TB: Comment les processus de formulation de politique publique peuvent-ils être améliorés?

GY: Pour voir un réel changement, nous avons besoin de réformes institutionnelles. En particulier, il doit y avoir une distinction entre les nominations politiques et celles qui ne doivent pas être dictées par les affiliations politiques. Par exemple, le Ghana a une commission nationale chargée de superviser le processus de recrutement des fonctionnaires, ce qui limite les abus et les nominations politiques. Dans les pays francophones, trop de postes relèvent des affiliations politiques et des responsabilités importantes sont ainsi confiées aux amis des amis du chef de l'État.

TB: Aux États-Unis, des milliers de nominations politiques sont aussi faites à chaque fois qu'un nouveau président prend le pouvoir ...
GY: Les États-Unis disposent d'un grand bassin de personnes qui peuvent être partisanes tout en étant compétentes et conscientes des exigences éthiques associées à une position dans l’administration publique. Ce système peut donc fonctionner là-bas.

TB: Et en Afrique de l'Ouest, le bassin de personnes compétentes est tout simplement trop petit?

GY: Les ressources humaines compétentes dans les pays africains sont beaucoup plus importantes aujourd'hui qu'elles ne l'étaient auparavant, mais elles sont encore faibles au regard de l’ensemble de la population et des défis immenses auxquels les pays sont confrontés. Nous avons besoin de plus que cela. Il ne suffit pas d'avoir des doctorats et autres diplômes d’enseignement supérieur. Nous avons besoin, dans chaque pays, d'une plus grande partie de la population qui soit compétente, ou aspire à être compétente, dans le travail qu'ils font. La réalité est que beaucoup de jeunes gens doués vont étudier à l'étranger, puis y restent pour travailler. Nous ne pouvons pas sous-estimer l'effet de la mondialisation sur les ressources humaines africaines. Les personnes très instruites ont plus de possibilités d’emploi à l'échelle mondiale aujourd'hui. Même en restant dans leurs pays, ils peuvent travailler aux conditions du marché  international, pour les agences de l'ONU ou pour des ONG internationales,  comme Crisis Group (rires). Ils peuvent travailler comme ministre ou à des postes de très haut niveau dans leur pays, mais pas en dessous de ce niveau, notamment parce que les salaires du secteur public sont inférieurs à ceux payés par de grandes ONG internationales, pour ne pas mentionner les agences de l’ONU et leurs généreux avantages. Incidemment, les organisations internationales sont un facteur important dans l'affaiblissement des États dans cette région. Nous avons besoin d'États plus forts, mais cela est impossible à réaliser si les gens les mieux formés et les moins corrompus ne sont pas intéressés à travailler pour l'État.

•••

EXERCICE PROPOSÉ A: Recopiez le passage de l'entretien sur les politiques publiques qui s'ouvre sur les mots contenant « TB: Comment les » et se clôt sur « chef de l'État. ».
EXERCICE PROPOSÉ B:
Répondez aux questions suivantes d'après l'entretien sur les politiques publiques.
(i) Quel pays dispose d'une commission nationale chargée de superviser le recrutement des fonctionnaires ?
(ii) Que font beaucoup de jeunes gens doués après être allés étudier à l'étranger ?
(iii) Quels salaires sont inférieurs à ceux payés par de grandes ONG internationales ?

EXTRAITS DE DONNÉES:
•••

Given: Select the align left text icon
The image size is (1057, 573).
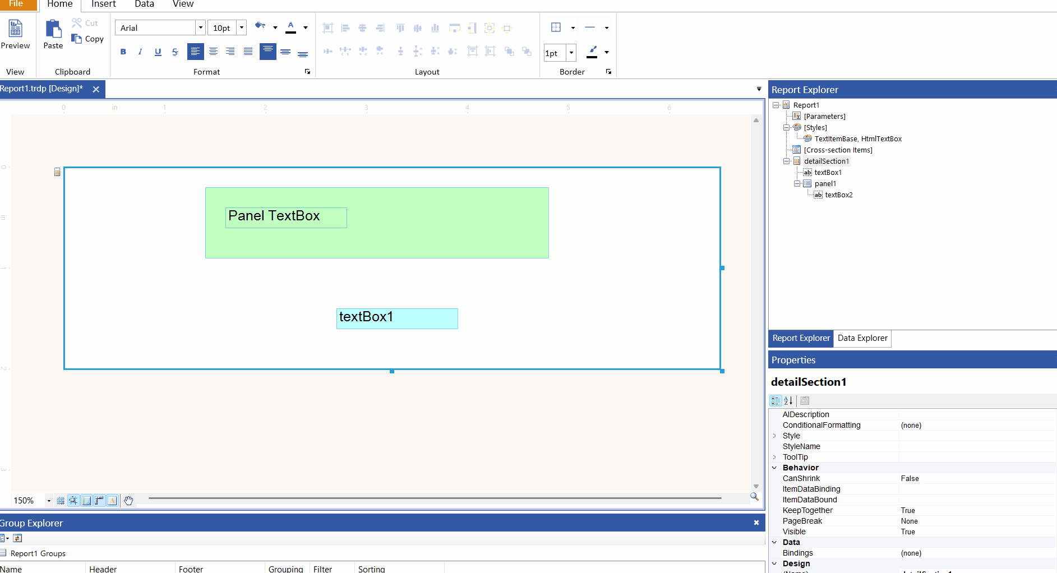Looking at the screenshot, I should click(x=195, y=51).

•••

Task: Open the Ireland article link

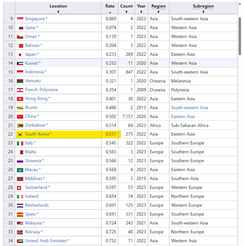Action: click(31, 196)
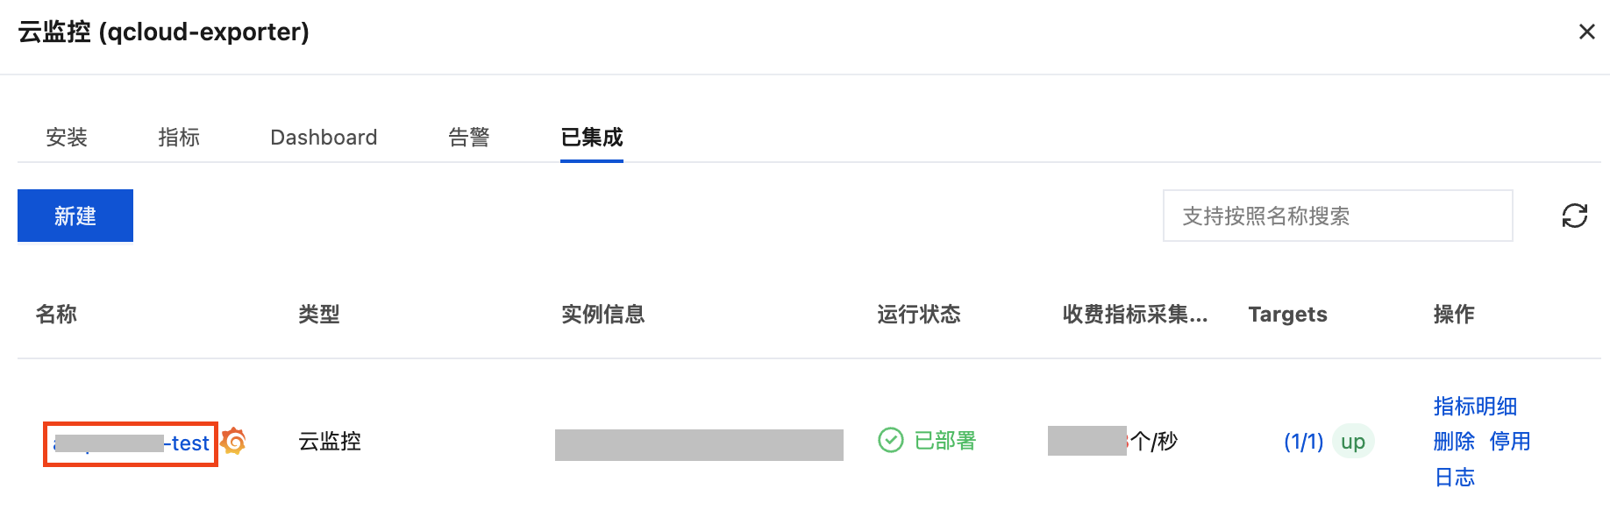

•••

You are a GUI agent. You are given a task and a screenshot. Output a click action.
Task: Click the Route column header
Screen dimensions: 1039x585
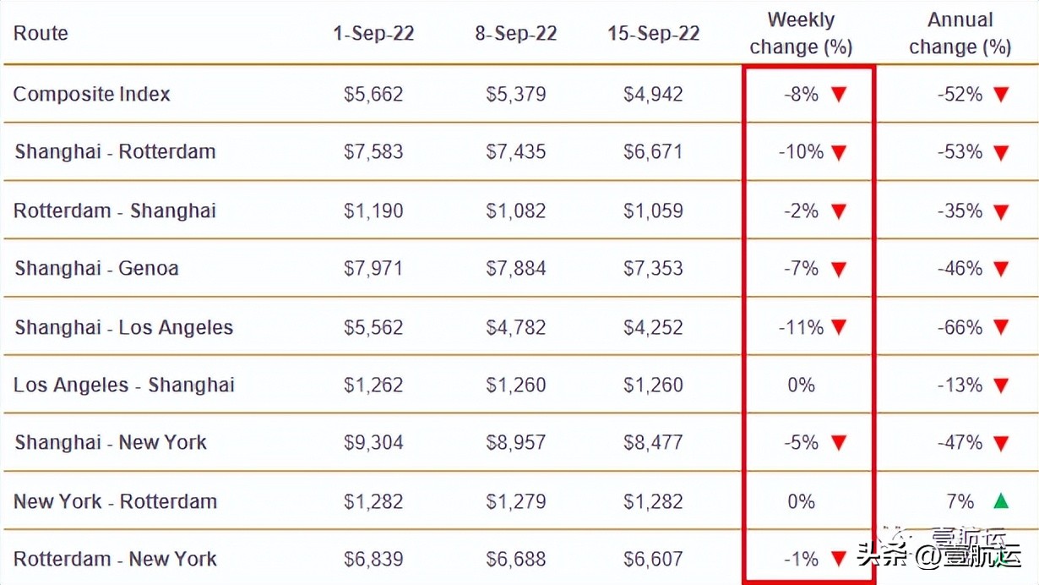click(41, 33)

•••

RÉPONSE COMPLÈTE A:
TB: Comment les processus de formulation de politique publique peuvent-ils être améliorés?

GY: Pour voir un réel changement, nous avons besoin de réformes institutionnelles. En particulier, il doit y avoir une distinction entre les nominations politiques et celles qui ne doivent pas être dictées par les affiliations politiques. Par exemple, le Ghana a une commission nationale chargée de superviser le processus de recrutement des fonctionnaires, ce qui limite les abus et les nominations politiques. Dans les pays francophones, trop de postes relèvent des affiliations politiques et des responsabilités importantes sont ainsi confiées aux amis des amis du chef de l'État.

RÉPONSE COMPLÈTE B:
(i) Le Ghana.
(ii) Ils y restent pour travailler.
(iii) Les salaires du secteur public.